* The task *
Your output should be the full listing, unchanged.

===== The records

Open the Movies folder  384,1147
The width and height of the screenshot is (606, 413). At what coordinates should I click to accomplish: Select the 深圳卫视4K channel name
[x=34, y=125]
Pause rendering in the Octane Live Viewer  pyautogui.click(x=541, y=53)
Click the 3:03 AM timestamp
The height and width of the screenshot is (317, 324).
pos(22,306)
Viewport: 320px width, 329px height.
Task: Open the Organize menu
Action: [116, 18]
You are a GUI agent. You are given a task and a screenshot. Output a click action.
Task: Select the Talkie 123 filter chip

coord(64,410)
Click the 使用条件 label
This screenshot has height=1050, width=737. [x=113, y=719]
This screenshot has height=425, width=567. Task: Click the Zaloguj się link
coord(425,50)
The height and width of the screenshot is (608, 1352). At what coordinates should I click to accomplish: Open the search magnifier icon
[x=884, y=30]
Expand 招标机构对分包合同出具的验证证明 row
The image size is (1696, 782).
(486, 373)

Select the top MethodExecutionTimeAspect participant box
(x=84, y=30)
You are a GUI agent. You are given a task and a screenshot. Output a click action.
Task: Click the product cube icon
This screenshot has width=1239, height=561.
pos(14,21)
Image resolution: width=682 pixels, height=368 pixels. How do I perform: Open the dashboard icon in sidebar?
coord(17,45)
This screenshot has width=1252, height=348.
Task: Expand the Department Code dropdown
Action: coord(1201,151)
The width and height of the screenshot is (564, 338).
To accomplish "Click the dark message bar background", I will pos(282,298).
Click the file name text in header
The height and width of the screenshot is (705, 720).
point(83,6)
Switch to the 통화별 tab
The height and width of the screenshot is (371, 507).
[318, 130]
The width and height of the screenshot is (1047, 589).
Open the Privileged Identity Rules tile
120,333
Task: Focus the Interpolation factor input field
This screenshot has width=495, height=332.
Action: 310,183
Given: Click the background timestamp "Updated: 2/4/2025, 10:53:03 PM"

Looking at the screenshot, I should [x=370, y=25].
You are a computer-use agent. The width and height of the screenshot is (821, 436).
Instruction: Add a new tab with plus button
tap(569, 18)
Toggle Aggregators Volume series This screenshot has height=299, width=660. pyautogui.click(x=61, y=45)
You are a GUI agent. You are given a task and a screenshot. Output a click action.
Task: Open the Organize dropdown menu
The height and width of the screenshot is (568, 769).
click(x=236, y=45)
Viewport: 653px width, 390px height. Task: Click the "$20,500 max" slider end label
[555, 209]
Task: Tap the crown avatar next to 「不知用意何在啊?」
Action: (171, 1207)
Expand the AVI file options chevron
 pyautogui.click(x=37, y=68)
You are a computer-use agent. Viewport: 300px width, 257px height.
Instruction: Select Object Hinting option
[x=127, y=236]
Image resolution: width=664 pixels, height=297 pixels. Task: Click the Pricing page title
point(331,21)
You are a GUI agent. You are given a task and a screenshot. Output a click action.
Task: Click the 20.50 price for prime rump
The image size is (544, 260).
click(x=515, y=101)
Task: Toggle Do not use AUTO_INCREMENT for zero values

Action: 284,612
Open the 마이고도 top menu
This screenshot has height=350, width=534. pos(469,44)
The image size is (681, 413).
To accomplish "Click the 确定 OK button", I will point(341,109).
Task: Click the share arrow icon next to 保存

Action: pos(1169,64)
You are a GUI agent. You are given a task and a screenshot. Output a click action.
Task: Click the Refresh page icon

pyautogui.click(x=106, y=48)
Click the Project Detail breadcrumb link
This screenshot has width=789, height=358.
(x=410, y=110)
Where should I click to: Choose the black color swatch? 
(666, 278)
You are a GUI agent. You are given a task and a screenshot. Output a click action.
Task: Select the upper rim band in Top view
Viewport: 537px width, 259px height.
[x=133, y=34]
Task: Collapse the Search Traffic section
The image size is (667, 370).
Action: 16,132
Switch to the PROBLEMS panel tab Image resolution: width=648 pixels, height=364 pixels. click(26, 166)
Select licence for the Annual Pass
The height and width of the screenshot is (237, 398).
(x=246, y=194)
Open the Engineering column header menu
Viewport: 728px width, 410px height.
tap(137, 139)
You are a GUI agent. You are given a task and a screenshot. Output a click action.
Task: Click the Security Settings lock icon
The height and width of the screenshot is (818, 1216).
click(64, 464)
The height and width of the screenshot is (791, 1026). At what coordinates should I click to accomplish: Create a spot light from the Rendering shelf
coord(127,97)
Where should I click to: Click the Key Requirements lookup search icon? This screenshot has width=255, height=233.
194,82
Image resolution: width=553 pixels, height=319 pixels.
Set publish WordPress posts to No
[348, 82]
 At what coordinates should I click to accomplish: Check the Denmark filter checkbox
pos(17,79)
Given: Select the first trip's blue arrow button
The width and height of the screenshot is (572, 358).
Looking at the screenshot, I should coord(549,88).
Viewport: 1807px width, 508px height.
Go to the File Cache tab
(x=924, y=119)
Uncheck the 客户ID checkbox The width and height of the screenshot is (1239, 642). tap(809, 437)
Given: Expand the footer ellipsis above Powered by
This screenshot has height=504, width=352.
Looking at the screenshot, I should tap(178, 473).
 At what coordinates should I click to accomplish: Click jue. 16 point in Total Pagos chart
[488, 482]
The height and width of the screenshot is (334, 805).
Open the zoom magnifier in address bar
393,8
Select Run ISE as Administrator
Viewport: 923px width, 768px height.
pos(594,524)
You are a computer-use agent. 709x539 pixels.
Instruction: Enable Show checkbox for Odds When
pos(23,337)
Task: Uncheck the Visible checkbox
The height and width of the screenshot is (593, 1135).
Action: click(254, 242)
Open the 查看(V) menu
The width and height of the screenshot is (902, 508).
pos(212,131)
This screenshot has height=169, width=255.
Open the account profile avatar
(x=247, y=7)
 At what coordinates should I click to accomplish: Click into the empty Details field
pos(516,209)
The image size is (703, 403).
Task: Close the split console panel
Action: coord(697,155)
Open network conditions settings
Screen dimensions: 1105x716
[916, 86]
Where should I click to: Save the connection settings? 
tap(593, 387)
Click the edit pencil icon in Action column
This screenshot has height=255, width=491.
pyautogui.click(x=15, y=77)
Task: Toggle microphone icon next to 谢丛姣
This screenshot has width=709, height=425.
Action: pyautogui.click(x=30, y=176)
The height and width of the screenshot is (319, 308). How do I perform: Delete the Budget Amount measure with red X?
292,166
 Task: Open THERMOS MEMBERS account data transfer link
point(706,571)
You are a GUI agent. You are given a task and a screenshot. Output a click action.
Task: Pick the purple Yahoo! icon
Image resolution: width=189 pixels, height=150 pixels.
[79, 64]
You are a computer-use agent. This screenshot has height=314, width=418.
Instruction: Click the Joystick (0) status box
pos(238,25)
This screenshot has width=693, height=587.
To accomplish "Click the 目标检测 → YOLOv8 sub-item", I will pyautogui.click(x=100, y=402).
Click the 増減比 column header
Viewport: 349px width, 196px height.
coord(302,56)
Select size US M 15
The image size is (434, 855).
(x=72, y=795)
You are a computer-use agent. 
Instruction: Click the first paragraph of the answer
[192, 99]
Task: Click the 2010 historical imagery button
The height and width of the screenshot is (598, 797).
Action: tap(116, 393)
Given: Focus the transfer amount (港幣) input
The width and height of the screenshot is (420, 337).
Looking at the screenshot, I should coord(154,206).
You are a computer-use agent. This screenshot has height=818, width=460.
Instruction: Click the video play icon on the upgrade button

==========

* Exercise solution *
Open the Movies folder  384,1147
The width and height of the screenshot is (606, 413). At what coordinates should I click to accomplish: Select the 深圳卫视4K channel name
[x=34, y=125]
Pause rendering in the Octane Live Viewer  pyautogui.click(x=541, y=53)
Click the 3:03 AM timestamp
The height and width of the screenshot is (317, 324).
pos(22,306)
Viewport: 320px width, 329px height.
Task: Open the Organize menu
Action: [116, 18]
You are a GUI agent. You are given a task and a screenshot. Output a click action.
Task: Select the Talkie 123 filter chip

coord(64,410)
Click the 使用条件 label
This screenshot has height=1050, width=737. [x=113, y=719]
This screenshot has height=425, width=567. Task: Click the Zaloguj się link
coord(425,50)
The height and width of the screenshot is (608, 1352). At what coordinates should I click to accomplish: Open the search magnifier icon
[x=884, y=30]
Expand 招标机构对分包合同出具的验证证明 row
The image size is (1696, 782).
(486, 373)

Select the top MethodExecutionTimeAspect participant box
(x=84, y=30)
You are a GUI agent. You are given a task and a screenshot. Output a click action.
Task: Click the product cube icon
This screenshot has width=1239, height=561.
pos(14,21)
Image resolution: width=682 pixels, height=368 pixels. How do I perform: Open the dashboard icon in sidebar?
coord(17,45)
This screenshot has width=1252, height=348.
Task: Expand the Department Code dropdown
Action: coord(1201,151)
The width and height of the screenshot is (564, 338).
To accomplish "Click the dark message bar background", I will pos(282,298).
Click the file name text in header
The height and width of the screenshot is (705, 720).
point(83,6)
Switch to the 통화별 tab
The height and width of the screenshot is (371, 507).
[318, 130]
The width and height of the screenshot is (1047, 589).
Open the Privileged Identity Rules tile
120,333
Task: Focus the Interpolation factor input field
This screenshot has width=495, height=332.
Action: 310,183
Given: Click the background timestamp "Updated: 2/4/2025, 10:53:03 PM"

Looking at the screenshot, I should [x=370, y=25].
You are a computer-use agent. The width and height of the screenshot is (821, 436).
Instruction: Add a new tab with plus button
tap(569, 18)
Toggle Aggregators Volume series This screenshot has height=299, width=660. pyautogui.click(x=61, y=45)
You are a GUI agent. You are given a task and a screenshot. Output a click action.
Task: Open the Organize dropdown menu
The height and width of the screenshot is (568, 769).
click(x=236, y=45)
Viewport: 653px width, 390px height. Task: Click the "$20,500 max" slider end label
[555, 209]
Task: Tap the crown avatar next to 「不知用意何在啊?」
Action: (171, 1207)
Expand the AVI file options chevron
 pyautogui.click(x=37, y=68)
You are a computer-use agent. Viewport: 300px width, 257px height.
Instruction: Select Object Hinting option
[x=127, y=236]
Image resolution: width=664 pixels, height=297 pixels. Task: Click the Pricing page title
point(331,21)
You are a GUI agent. You are given a task and a screenshot. Output a click action.
Task: Click the 20.50 price for prime rump
The image size is (544, 260).
click(x=515, y=101)
Task: Toggle Do not use AUTO_INCREMENT for zero values

Action: 284,612
Open the 마이고도 top menu
This screenshot has height=350, width=534. pos(469,44)
The image size is (681, 413).
To accomplish "Click the 确定 OK button", I will point(341,109).
Task: Click the share arrow icon next to 保存

Action: pos(1169,64)
You are a GUI agent. You are given a task and a screenshot. Output a click action.
Task: Click the Refresh page icon

pyautogui.click(x=106, y=48)
Click the Project Detail breadcrumb link
This screenshot has width=789, height=358.
(x=410, y=110)
Where should I click to: Choose the black color swatch? 
(666, 278)
You are a GUI agent. You are given a task and a screenshot. Output a click action.
Task: Select the upper rim band in Top view
Viewport: 537px width, 259px height.
[x=133, y=34]
Task: Collapse the Search Traffic section
The image size is (667, 370).
Action: 16,132
Switch to the PROBLEMS panel tab Image resolution: width=648 pixels, height=364 pixels. click(26, 166)
Select licence for the Annual Pass
The height and width of the screenshot is (237, 398).
(x=246, y=194)
Open the Engineering column header menu
Viewport: 728px width, 410px height.
tap(137, 139)
You are a GUI agent. You are given a task and a screenshot. Output a click action.
Task: Click the Security Settings lock icon
The height and width of the screenshot is (818, 1216).
click(64, 464)
The height and width of the screenshot is (791, 1026). At what coordinates should I click to accomplish: Create a spot light from the Rendering shelf
coord(127,97)
Where should I click to: Click the Key Requirements lookup search icon? This screenshot has width=255, height=233.
194,82
Image resolution: width=553 pixels, height=319 pixels.
Set publish WordPress posts to No
[348, 82]
 At what coordinates should I click to accomplish: Check the Denmark filter checkbox
pos(17,79)
Given: Select the first trip's blue arrow button
The width and height of the screenshot is (572, 358).
Looking at the screenshot, I should coord(549,88).
Viewport: 1807px width, 508px height.
Go to the File Cache tab
(x=924, y=119)
Uncheck the 客户ID checkbox The width and height of the screenshot is (1239, 642). tap(809, 437)
Given: Expand the footer ellipsis above Powered by
This screenshot has height=504, width=352.
Looking at the screenshot, I should tap(178, 473).
 At what coordinates should I click to accomplish: Click jue. 16 point in Total Pagos chart
[488, 482]
The height and width of the screenshot is (334, 805).
Open the zoom magnifier in address bar
393,8
Select Run ISE as Administrator
Viewport: 923px width, 768px height.
pos(594,524)
You are a computer-use agent. 709x539 pixels.
Instruction: Enable Show checkbox for Odds When
pos(23,337)
Task: Uncheck the Visible checkbox
The height and width of the screenshot is (593, 1135).
Action: click(254, 242)
Open the 查看(V) menu
The width and height of the screenshot is (902, 508).
pos(212,131)
This screenshot has height=169, width=255.
Open the account profile avatar
(x=247, y=7)
 At what coordinates should I click to accomplish: Click into the empty Details field
pos(516,209)
The image size is (703, 403).
Task: Close the split console panel
Action: coord(697,155)
Open network conditions settings
Screen dimensions: 1105x716
[916, 86]
Where should I click to: Save the connection settings? 
tap(593, 387)
Click the edit pencil icon in Action column
This screenshot has height=255, width=491.
pyautogui.click(x=15, y=77)
Task: Toggle microphone icon next to 谢丛姣
This screenshot has width=709, height=425.
Action: pyautogui.click(x=30, y=176)
The height and width of the screenshot is (319, 308). How do I perform: Delete the Budget Amount measure with red X?
292,166
 Task: Open THERMOS MEMBERS account data transfer link
point(706,571)
You are a GUI agent. You are given a task and a screenshot. Output a click action.
Task: Pick the purple Yahoo! icon
Image resolution: width=189 pixels, height=150 pixels.
[79, 64]
You are a computer-use agent. This screenshot has height=314, width=418.
Instruction: Click the Joystick (0) status box
pos(238,25)
This screenshot has width=693, height=587.
To accomplish "Click the 目标检测 → YOLOv8 sub-item", I will pyautogui.click(x=100, y=402).
Click the 増減比 column header
Viewport: 349px width, 196px height.
coord(302,56)
Select size US M 15
The image size is (434, 855).
(x=72, y=795)
You are a computer-use agent. 
Instruction: Click the first paragraph of the answer
[192, 99]
Task: Click the 2010 historical imagery button
The height and width of the screenshot is (598, 797).
Action: tap(116, 393)
Given: Focus the transfer amount (港幣) input
The width and height of the screenshot is (420, 337).
Looking at the screenshot, I should coord(154,206).
You are a computer-use agent. This screenshot has height=818, width=460.
Instruction: Click the video play icon on the upgrade button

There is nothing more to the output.